Curtis: Yeah, so I guess I could speak just generally about Eleuther because we have alignment and we have interpretability and stuff like that. But really the lines do get blurred. Really Eleuther tries to do stuff that is basically we think is net value. And that can be anything. If we think that there’s some interpretability research or some paper that makes sense to publish, we’ll do that. If we think that there’s an alignment problem that it makes sense to tackle that other people are not really spending a lot of time on, we’ll focus our resources there. And it also extends to more mundane things. One thing that I’m less familiar with myself, but is also kind of part of Eleuther is multilingual work. So a lot of current language model development is very much focused on English. That is sort of the dominant language for these language models.

Curtis: And there’s also a whole bunch of other languages that don’t get the same level of attention. And so at least partially Eleuther does see a really valuable opportunity there of like, hey, this is the kind of thing that really isn’t going to increase our knowledge of how to build AGI and shorten timelines. But it’s definitely something that is going to kind of bring mundane and valuable utility to communities that otherwise wouldn’t have it. So the general vibe there is like, we’re going to make sure that we don’t make the situation worse. And if we see something that we think is a good idea to pursue and to spend our time and resources on, we’re going to go for it, whatever that might be.

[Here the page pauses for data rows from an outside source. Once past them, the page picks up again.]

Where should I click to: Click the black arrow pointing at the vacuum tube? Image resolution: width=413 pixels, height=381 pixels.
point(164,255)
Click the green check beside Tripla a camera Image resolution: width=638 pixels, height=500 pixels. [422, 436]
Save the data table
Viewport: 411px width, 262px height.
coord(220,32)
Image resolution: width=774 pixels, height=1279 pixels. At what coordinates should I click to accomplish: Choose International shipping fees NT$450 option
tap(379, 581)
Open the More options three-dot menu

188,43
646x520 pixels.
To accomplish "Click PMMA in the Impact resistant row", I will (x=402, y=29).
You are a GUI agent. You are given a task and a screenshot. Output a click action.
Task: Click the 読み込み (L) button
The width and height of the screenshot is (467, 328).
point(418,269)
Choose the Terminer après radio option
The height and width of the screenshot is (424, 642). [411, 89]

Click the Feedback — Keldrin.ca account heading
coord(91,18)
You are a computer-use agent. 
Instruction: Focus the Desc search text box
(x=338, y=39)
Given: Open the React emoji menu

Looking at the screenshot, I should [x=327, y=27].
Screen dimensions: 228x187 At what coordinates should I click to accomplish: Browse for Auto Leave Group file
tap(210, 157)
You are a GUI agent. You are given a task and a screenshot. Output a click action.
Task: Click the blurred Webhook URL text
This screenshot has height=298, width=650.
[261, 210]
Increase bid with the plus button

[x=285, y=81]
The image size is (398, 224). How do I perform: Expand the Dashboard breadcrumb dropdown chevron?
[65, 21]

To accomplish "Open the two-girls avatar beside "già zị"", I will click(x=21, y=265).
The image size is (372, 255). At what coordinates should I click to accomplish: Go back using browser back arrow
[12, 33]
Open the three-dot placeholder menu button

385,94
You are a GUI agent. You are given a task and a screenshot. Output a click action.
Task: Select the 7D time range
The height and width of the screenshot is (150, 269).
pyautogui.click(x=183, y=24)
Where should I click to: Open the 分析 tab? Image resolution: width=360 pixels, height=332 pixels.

MIchaël: From what I know about the multilingual project, there’s a guy leading a team every week or in the past year or so doing Korean language modeling or something. And correct me if I’m wrong, I might be wrong. And I guess he started by doing the thing by himself and having people come and then they started the project. But it’s very informal at the start and now it’s maybe more organized. If someone listening to this or watching this wants to work on alignment projects with Eleuther AI or just contribute to open source, is there any best ways to reach out to you or get started? Do you have shovel-ready stuff to do, like markovchaining things? Or is there other projects that are easier to get started with?

Curtis: Yeah, we do have an email. You can email us at contact.eleutherai or just Curtis at Eleuther AI if you’re interested in talking to me specifically. But generally, the primary method that everybody gets involved with is through Discord.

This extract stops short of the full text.